● Document section

LANCASTER, Calif. » There are at least two things to know about this high desert city. One, the sun just keeps on shining. Two, the city’s mayor, a class-action lawyer named R. Rex Parris, just keeps on competing.

Two years ago, the mayor, a Republican, decided to leverage the incessant Antelope Valley sun so Lancaster could become the solar capital "of the world," he said. Then he reconsidered. "Of the universe," he said, the brio in his tone indicating that it would be parsimonious to confine his ambition to any one planet.

"We want to be the first city that produces more electricity from solar energy than we consume on a daily basis," he said. This means Lancaster’s rooftops, alfalfa fields and parking lots must be covered with solar panels to generate a total of 126 megawatts of solar power above the 39 megawatts already being generated and the 50 megawatts under construction.

To that end, Lancaster just did what former Gov. Arnold Schwarzenegger failed to do in 2006: require that almost all new homes either come equipped with solar panels or be in subdivisions that produce 1 kilowatt of solar energy per house. He also was able to recruit the home building giant KB Home to proselytize for his vision, despite the industry’s overall resistance to solar power.

● Supplied data
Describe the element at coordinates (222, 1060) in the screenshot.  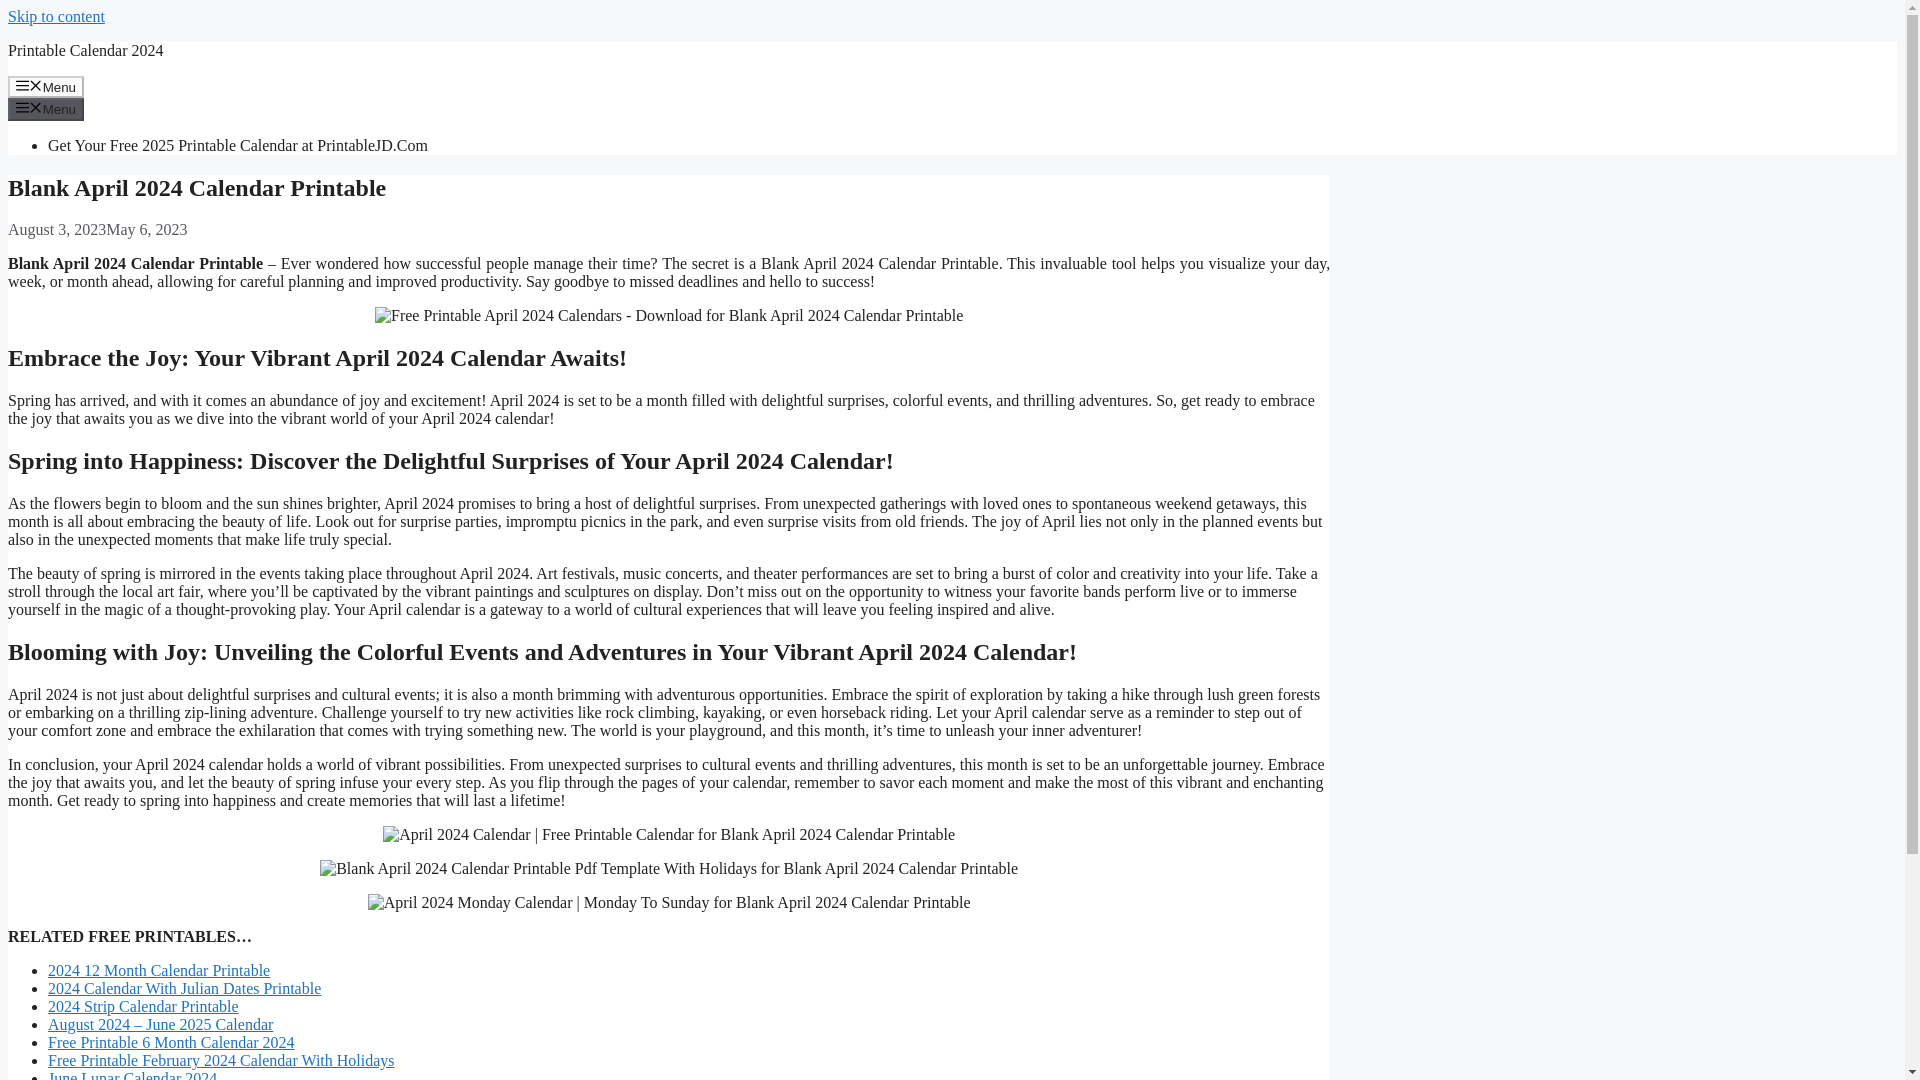
I see `Free Printable February 2024 Calendar With Holidays` at that location.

● What is required
In the article about Lancaster's solar plans, how many megawatts of solar power are under construction?

● Finished answer
50 megawatts